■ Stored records
■ ■ ■ ■ ■

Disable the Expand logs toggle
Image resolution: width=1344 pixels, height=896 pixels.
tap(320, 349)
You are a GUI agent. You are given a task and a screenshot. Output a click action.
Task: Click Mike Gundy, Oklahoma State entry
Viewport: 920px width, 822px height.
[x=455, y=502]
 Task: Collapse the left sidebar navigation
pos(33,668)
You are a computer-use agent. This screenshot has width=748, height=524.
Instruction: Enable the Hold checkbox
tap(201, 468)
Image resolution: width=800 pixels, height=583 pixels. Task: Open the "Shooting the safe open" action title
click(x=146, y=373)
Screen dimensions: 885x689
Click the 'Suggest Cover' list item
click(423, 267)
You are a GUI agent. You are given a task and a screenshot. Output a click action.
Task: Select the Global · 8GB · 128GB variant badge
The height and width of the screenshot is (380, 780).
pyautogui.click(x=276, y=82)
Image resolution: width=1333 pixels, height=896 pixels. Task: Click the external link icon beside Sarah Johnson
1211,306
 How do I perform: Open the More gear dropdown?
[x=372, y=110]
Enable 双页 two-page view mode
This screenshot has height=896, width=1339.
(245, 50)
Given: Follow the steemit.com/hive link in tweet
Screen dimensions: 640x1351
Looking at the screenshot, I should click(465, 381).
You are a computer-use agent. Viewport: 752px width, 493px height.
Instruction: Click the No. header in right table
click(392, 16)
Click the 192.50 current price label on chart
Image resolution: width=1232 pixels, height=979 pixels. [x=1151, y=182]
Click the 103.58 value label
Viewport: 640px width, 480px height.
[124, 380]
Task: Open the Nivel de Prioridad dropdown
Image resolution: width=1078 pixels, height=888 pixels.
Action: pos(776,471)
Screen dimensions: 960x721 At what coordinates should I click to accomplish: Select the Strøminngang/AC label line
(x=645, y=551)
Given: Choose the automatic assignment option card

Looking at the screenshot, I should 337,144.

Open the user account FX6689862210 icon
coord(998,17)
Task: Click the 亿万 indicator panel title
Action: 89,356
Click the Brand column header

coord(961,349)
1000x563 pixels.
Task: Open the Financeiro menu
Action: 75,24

■ ■ ■ ■ ■

■ Exercise objective
Your task is to quote, without any alteration, the lines running from the top of the records to the line that holds "Enable 双页 two-page view mode", both included.

■ Exercise result
Disable the Expand logs toggle
Image resolution: width=1344 pixels, height=896 pixels.
tap(320, 349)
You are a GUI agent. You are given a task and a screenshot. Output a click action.
Task: Click Mike Gundy, Oklahoma State entry
Viewport: 920px width, 822px height.
[x=455, y=502]
 Task: Collapse the left sidebar navigation
pos(33,668)
You are a computer-use agent. This screenshot has width=748, height=524.
Instruction: Enable the Hold checkbox
tap(201, 468)
Image resolution: width=800 pixels, height=583 pixels. Task: Open the "Shooting the safe open" action title
click(x=146, y=373)
Screen dimensions: 885x689
Click the 'Suggest Cover' list item
click(423, 267)
You are a GUI agent. You are given a task and a screenshot. Output a click action.
Task: Select the Global · 8GB · 128GB variant badge
The height and width of the screenshot is (380, 780).
pyautogui.click(x=276, y=82)
Image resolution: width=1333 pixels, height=896 pixels. Task: Click the external link icon beside Sarah Johnson
1211,306
 How do I perform: Open the More gear dropdown?
[x=372, y=110]
Enable 双页 two-page view mode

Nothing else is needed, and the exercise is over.